70 million years ago, the Arctic was not a frozen and isolated region. On the contrary, it harbored an astonishing diversity of mammals and served as a crossroads between continents.

Researchers have identified three new species of rodent-like mammals, about 73 million years old, in the Prince Creek Formation. These animals, named after Inuit culture, lived in extreme conditions with polar nights lasting several months. Their teeth, the only preserved remains, revealed much more than their mere existence.


Late Cretaceous mammals of North America.
Image Wikimedia

The study of the teeth shows that these three species had different diets. One was herbivorous, the other two were omnivorous with distinct preferences. This dietary specialization allowed them to coexist without direct competition, an advantage in an environment where food was scarce. Sarah Shelley, first author of the study, notes that this flexibility may have helped their distant descendants survive the extinction of the dinosaurs.


But the biggest surprise comes from their kinship ties. The species named Qayaqgruk peregrinus is closely related to a fossil mammal from Mongolia. Researchers estimate that its ancestors migrated from Asia to North America about 92 million years ago. This makes it one of the oldest known examples of mammalian migration between these two continents.

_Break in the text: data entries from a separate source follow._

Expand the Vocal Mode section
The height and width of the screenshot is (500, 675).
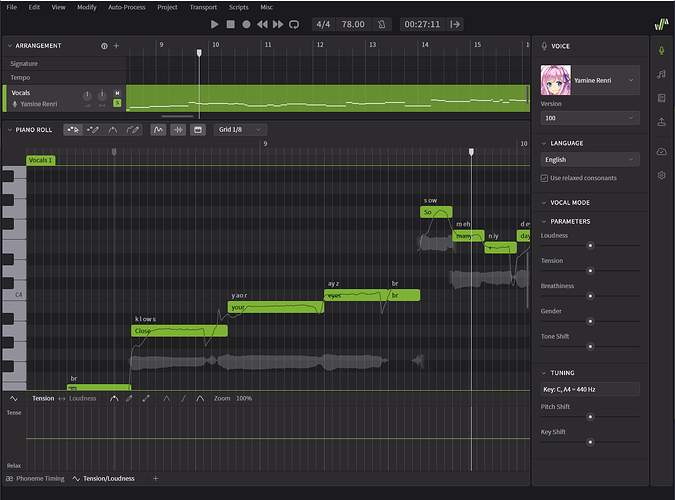pyautogui.click(x=570, y=202)
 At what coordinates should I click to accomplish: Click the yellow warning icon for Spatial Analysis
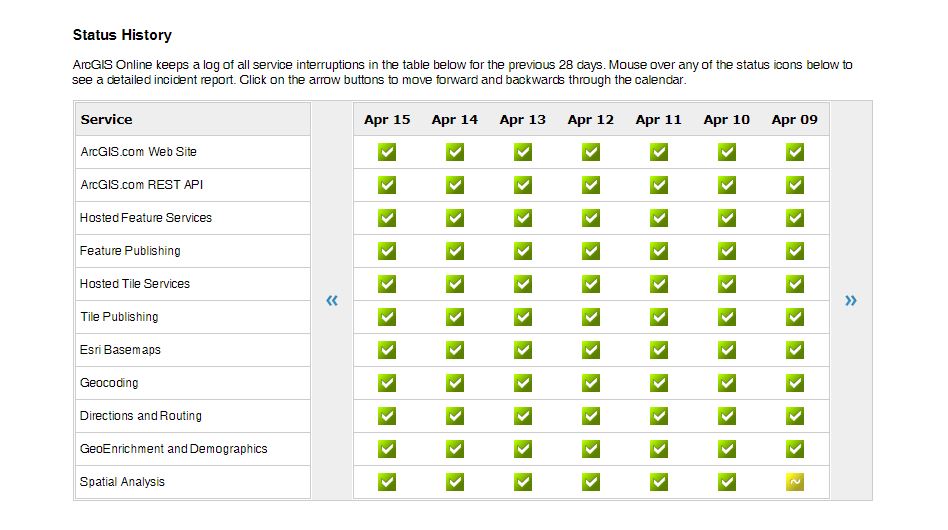click(795, 482)
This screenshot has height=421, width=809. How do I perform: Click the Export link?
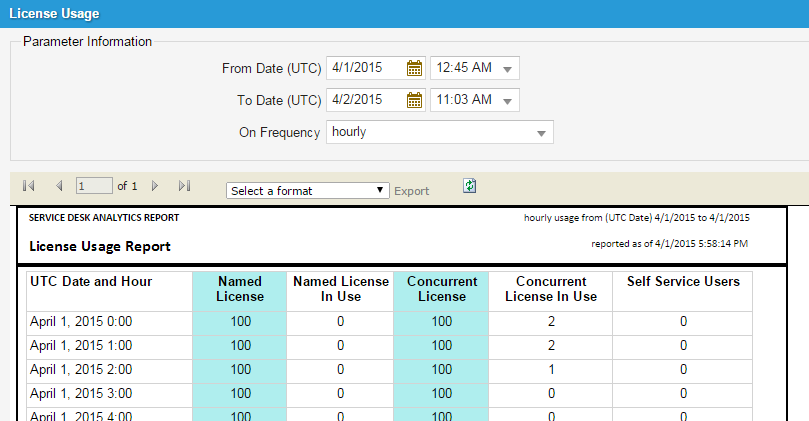pos(411,191)
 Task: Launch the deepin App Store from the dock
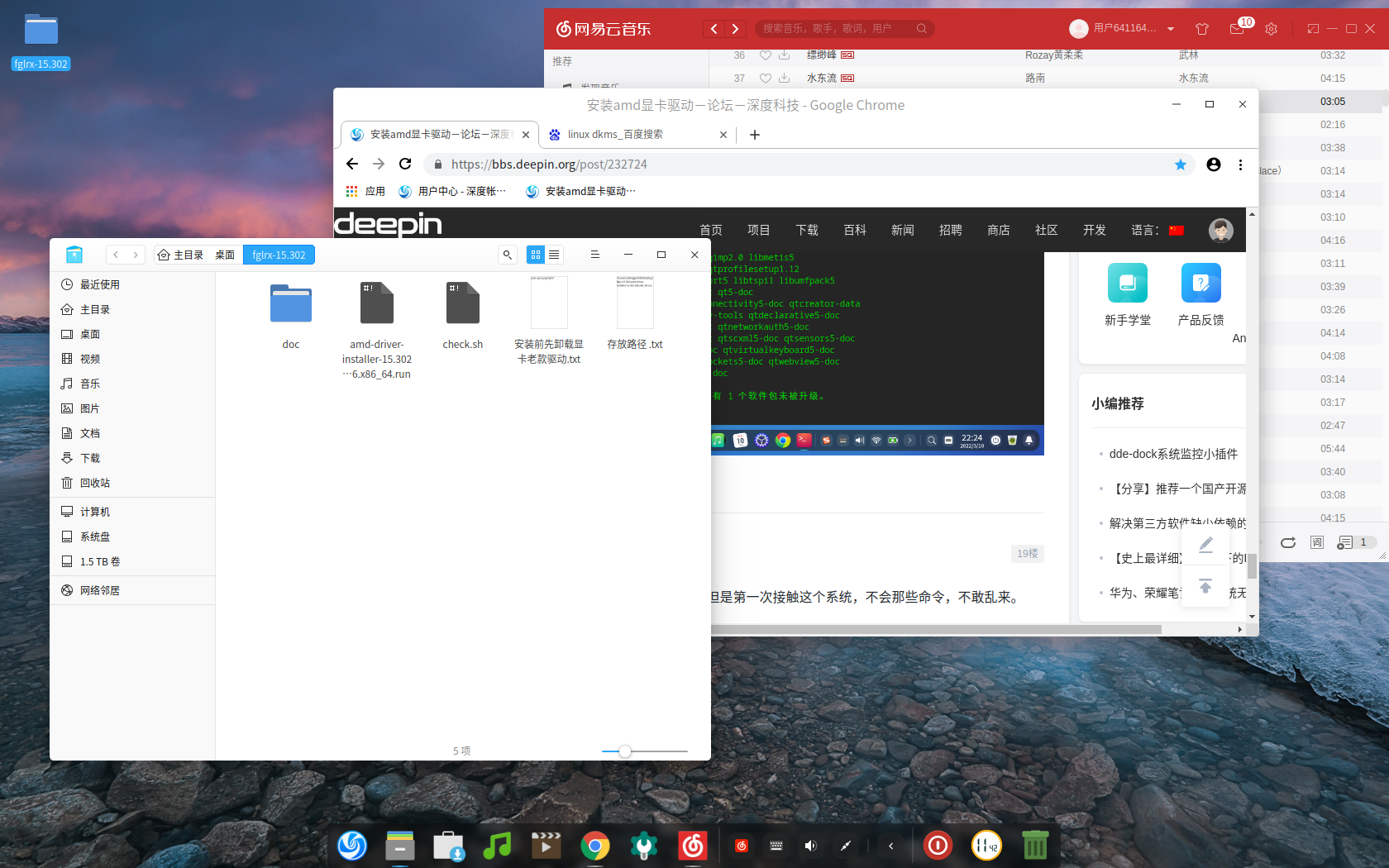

This discovery confirms that a land corridor already connected Asia and North America at that time. Jaelyn Eberle, co-author, specifies that this gateway was active much earlier than previously thought. Mammals have thus crossed continents and reshaped ecosystems for hundreds of millions of years, challenging our view of native species.

The multituberculates, the extinct group to which these three species belong, survived for more than 100 million years. Their success is partly due to their adaptability, as evidenced by these polar fossils.